== Exercise aim ==
Filter the data for lines with the word "computer", then copy every line so identified.

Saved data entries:
= = = = =
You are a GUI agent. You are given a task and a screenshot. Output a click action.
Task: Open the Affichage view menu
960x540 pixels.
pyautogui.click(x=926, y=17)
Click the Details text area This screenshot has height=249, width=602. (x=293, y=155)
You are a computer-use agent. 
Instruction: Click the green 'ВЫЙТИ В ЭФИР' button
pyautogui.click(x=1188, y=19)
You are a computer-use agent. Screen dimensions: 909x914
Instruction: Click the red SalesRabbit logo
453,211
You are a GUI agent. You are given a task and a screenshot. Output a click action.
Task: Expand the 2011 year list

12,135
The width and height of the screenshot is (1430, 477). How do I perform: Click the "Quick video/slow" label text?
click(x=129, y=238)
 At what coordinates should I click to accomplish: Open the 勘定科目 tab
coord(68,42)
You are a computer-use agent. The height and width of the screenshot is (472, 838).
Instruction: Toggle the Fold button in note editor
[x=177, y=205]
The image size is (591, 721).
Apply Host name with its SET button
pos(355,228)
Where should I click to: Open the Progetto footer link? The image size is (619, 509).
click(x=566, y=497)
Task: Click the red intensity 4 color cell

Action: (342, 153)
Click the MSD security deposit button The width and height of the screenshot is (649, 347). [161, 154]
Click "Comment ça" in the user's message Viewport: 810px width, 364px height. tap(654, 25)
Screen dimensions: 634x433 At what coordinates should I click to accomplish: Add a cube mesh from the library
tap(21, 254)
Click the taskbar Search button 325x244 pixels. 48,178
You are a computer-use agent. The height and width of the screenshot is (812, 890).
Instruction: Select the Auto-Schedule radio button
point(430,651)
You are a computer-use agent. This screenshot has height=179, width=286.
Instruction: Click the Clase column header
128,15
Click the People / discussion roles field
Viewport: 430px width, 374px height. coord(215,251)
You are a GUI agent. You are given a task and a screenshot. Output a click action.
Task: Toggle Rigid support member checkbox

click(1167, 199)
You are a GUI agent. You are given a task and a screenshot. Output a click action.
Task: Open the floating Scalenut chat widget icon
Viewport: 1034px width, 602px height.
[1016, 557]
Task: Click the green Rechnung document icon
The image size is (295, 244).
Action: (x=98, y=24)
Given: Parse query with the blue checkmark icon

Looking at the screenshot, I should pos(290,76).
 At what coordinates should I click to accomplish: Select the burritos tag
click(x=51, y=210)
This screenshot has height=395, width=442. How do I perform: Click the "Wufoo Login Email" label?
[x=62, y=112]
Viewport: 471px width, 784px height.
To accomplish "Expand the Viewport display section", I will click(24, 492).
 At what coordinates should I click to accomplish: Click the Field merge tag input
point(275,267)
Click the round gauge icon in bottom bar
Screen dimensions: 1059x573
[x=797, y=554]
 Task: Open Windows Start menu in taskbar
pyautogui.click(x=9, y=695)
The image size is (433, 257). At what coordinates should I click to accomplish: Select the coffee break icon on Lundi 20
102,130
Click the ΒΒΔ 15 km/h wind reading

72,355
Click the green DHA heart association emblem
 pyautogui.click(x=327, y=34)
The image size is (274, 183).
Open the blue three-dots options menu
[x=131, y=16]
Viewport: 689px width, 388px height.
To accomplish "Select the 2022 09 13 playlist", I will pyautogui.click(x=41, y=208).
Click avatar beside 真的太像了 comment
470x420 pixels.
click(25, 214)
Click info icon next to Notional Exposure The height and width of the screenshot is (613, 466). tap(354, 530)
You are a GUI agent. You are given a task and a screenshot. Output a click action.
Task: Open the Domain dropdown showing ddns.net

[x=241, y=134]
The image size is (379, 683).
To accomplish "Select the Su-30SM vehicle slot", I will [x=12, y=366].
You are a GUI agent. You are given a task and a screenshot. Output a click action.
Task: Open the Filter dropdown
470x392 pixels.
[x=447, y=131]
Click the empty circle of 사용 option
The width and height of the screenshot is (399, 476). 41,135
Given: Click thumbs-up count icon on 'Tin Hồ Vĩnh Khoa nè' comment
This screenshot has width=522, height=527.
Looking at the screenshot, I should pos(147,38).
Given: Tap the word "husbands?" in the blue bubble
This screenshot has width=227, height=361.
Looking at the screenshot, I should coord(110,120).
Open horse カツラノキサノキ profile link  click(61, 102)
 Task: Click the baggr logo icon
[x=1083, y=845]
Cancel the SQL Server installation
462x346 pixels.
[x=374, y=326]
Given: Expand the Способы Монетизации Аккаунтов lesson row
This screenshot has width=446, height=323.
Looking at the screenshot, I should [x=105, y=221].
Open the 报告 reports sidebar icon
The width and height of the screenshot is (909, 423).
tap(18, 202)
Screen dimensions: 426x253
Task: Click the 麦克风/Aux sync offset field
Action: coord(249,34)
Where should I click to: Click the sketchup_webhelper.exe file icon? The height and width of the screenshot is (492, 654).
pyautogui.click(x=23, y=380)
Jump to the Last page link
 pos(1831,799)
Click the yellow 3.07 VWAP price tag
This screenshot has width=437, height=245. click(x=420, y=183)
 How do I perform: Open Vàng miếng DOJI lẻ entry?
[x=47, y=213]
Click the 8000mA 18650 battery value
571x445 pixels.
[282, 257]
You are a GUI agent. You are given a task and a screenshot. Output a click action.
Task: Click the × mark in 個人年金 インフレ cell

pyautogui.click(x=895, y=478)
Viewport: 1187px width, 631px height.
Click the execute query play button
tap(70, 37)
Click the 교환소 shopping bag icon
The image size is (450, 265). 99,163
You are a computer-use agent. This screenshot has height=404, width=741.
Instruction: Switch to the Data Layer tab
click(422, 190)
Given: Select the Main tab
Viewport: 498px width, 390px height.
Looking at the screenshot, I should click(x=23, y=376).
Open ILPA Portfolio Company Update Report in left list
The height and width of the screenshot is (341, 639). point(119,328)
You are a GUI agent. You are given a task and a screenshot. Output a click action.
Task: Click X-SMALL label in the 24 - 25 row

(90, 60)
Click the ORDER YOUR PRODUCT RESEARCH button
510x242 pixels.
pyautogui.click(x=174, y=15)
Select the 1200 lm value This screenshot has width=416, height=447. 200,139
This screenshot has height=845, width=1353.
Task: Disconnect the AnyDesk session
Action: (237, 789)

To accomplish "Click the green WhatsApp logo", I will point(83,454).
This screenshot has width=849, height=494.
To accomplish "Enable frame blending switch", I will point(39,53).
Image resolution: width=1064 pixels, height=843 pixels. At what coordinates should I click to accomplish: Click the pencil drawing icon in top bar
= = = = =
== Answer to this task ==
You are a computer-use agent. 
You are a computer-use agent. Screen dimensions: 909x914
You are a computer-use agent. The height and width of the screenshot is (472, 838).
You are a computer-use agent. The height and width of the screenshot is (812, 890).
You are a computer-use agent. This screenshot has height=179, width=286.
You are a computer-use agent. This screenshot has height=404, width=741.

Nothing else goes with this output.